Document section:
---*---
This in turn leads to poor scalability; adding more nodes to the
computing cluster would not increase its performance.
To solve this problem, Hadoop implements a *bring compute to the data*
strategy that combines both computing and storage at each node of the
cluster. In this setup, each node offers both computing power and
storage capacity. As shown in
Figure \@ref(fig:fig5-1a) (bottom), when users submit a task to be run on
a data set, the scheduler will first look for nodes that contain the
data, and if the nodes are available, it will schedule the task to run
directly on those nodes. If a node is busy with another task, data will
still be copied to available nodes, but the scheduler will maintain
records of the copy for subsequent use of the data. In addition, data
copying can be minimized by increasing the data duplication in the
cluster, which also increases the potential for parallelism, since the
scheduler has more choices to allocate computing without copying. Since
both the compute and data storage are closely coupled for this model, it
is best suited for data-intensive applications.
Given that Hadoop was designed for batch data processing at scale, this
model fits the system nicely, especially with the support of HDFS.
However, in an environment where tasks are more compute intensive, a
traditional high-performance computing environment is probably best
since it tends to spend more resources on CPU cores. It should be clear
now that the Hadoop model has hardware implications, and computer
architects have optimized systems for data-intensive computing.
### Hardware provisioning
Hadoop requires a distributed cluster of machines to operate
efficiently. (It can be set up to run entirely on a single computer, but
this should only be done for technology demonstration purposes.) This is
mostly because the MapReduce performance heavily depends on the total
I/O throughput (i.e., disk read and write) of the entire system. Having
a distributed cluster, where each machine has its own set of hard
drives, is one of the most efficient ways to maximize this throughput.
A typical Hadoop cluster consists of two types of machine: masters and
workers. Master machines are those exclusively reserved for running
services that are critical to the framework operations. Some examples
are the NameNode and the JobTracker services, which are tasked to manage
how data and tasks are distributed among the machines, respectively. The
worker machines are reserved for data storage and for running actual
computation tasks (i.e., map and reduce). It is normal to have worker
machines that can be included or removed from an operational cluster on
demand. This ability to vary the number of worker nodes makes the
overall system more tolerant of failure. However, master machines are
usually required to be running uninterrupted.
Provisioning and configuring the hardware for Hadoop, like any other
parallel computing, are some of the most important and complex tasks in
setting up a cluster, and they often require a lot of experience and
careful consideration. Major big data vendors provide guidelines and
tools to facilitate the process
[@ApacheAmbari; @ClouderaManager; @Provisioning]. most decisions will be
based on the types of analysis to be run on the cluster, for which only
you, as the user, can provide the best input.
---*---
Job: According to the Hadoop passage, what two types of machine make up a typical Hadoop cluster? The data that comes next is separate from the Hadoop passage.

Information shown:
---*---
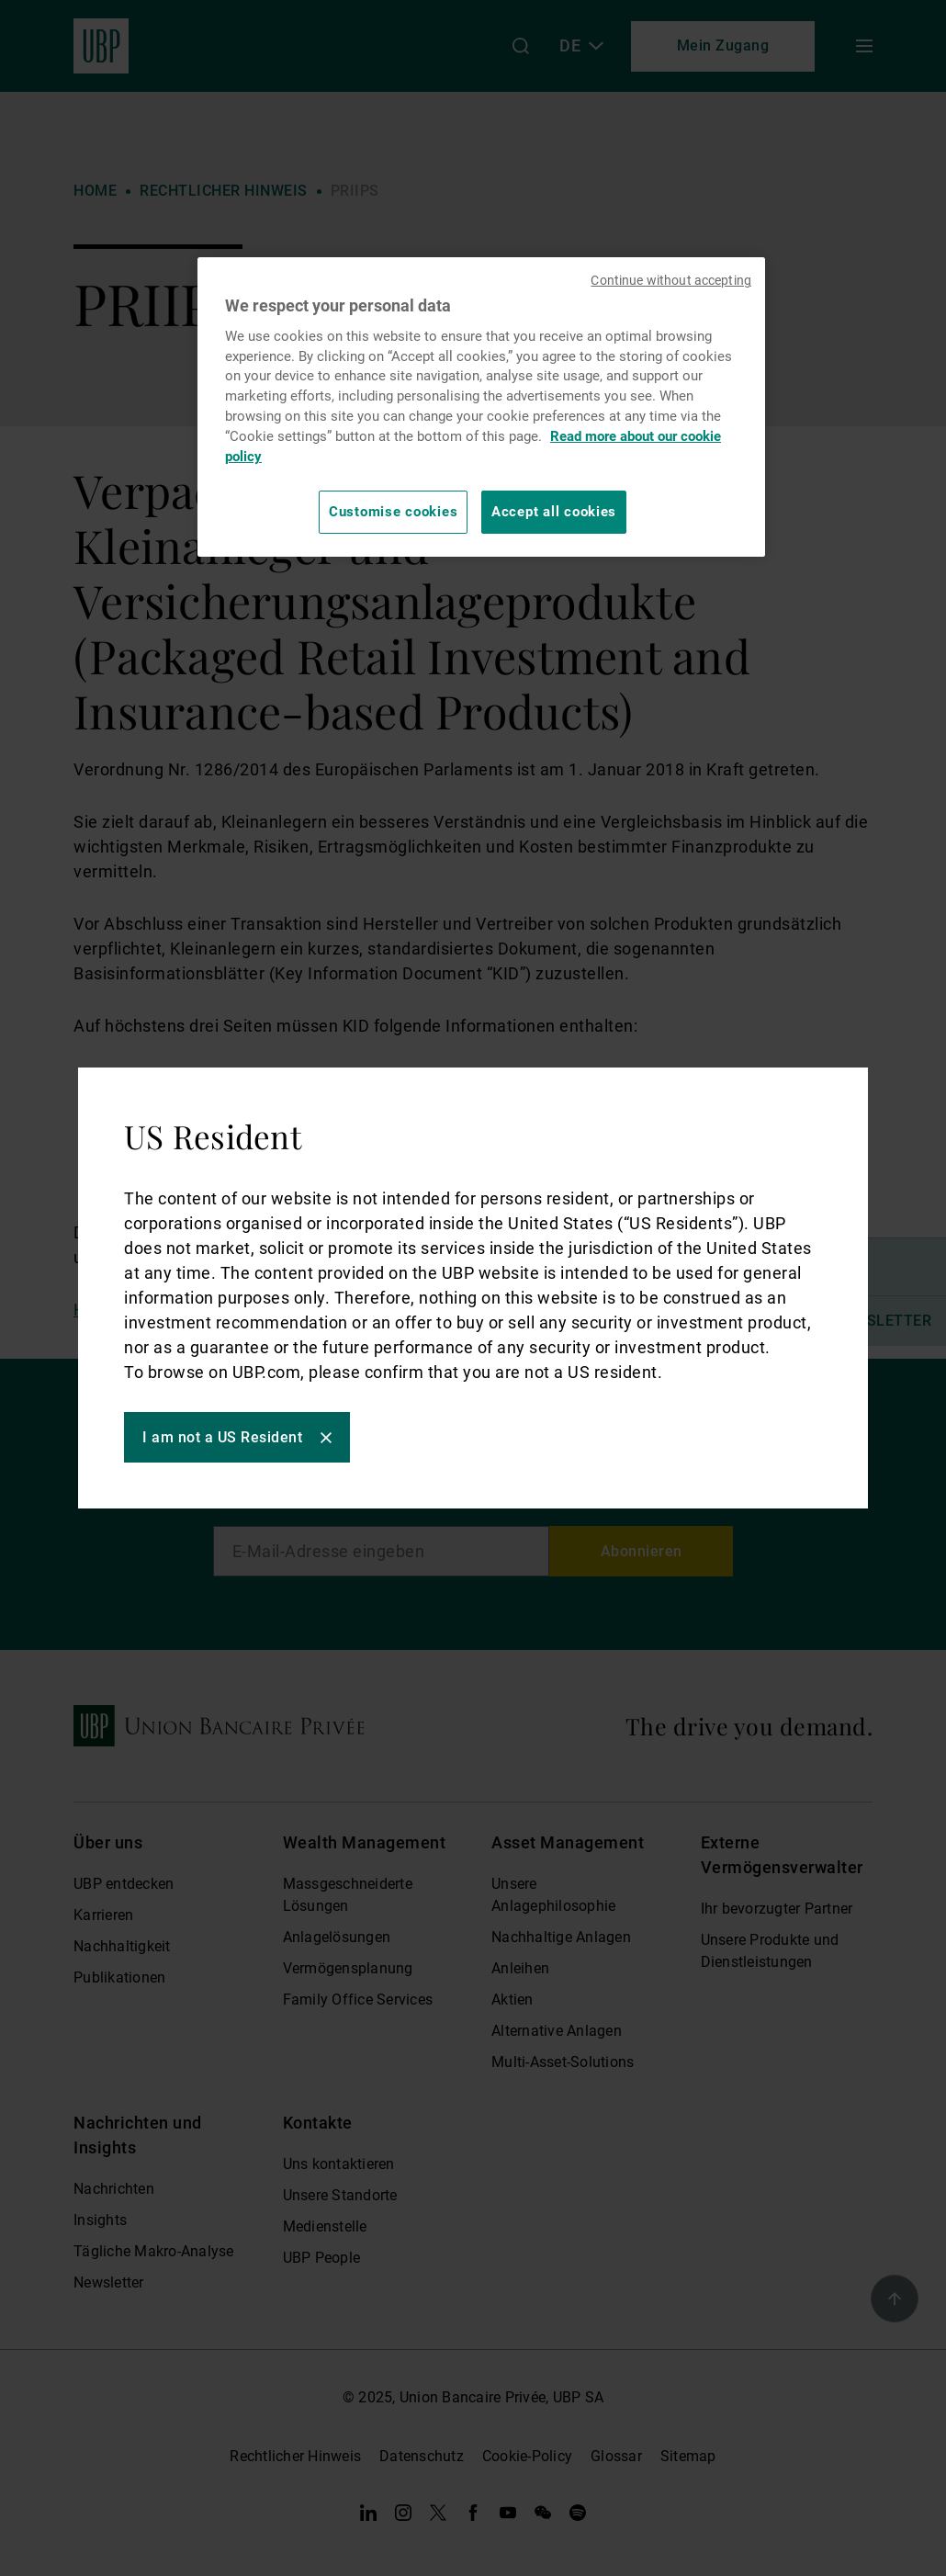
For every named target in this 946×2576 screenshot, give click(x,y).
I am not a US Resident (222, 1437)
---*---
Task response: Masters and workers.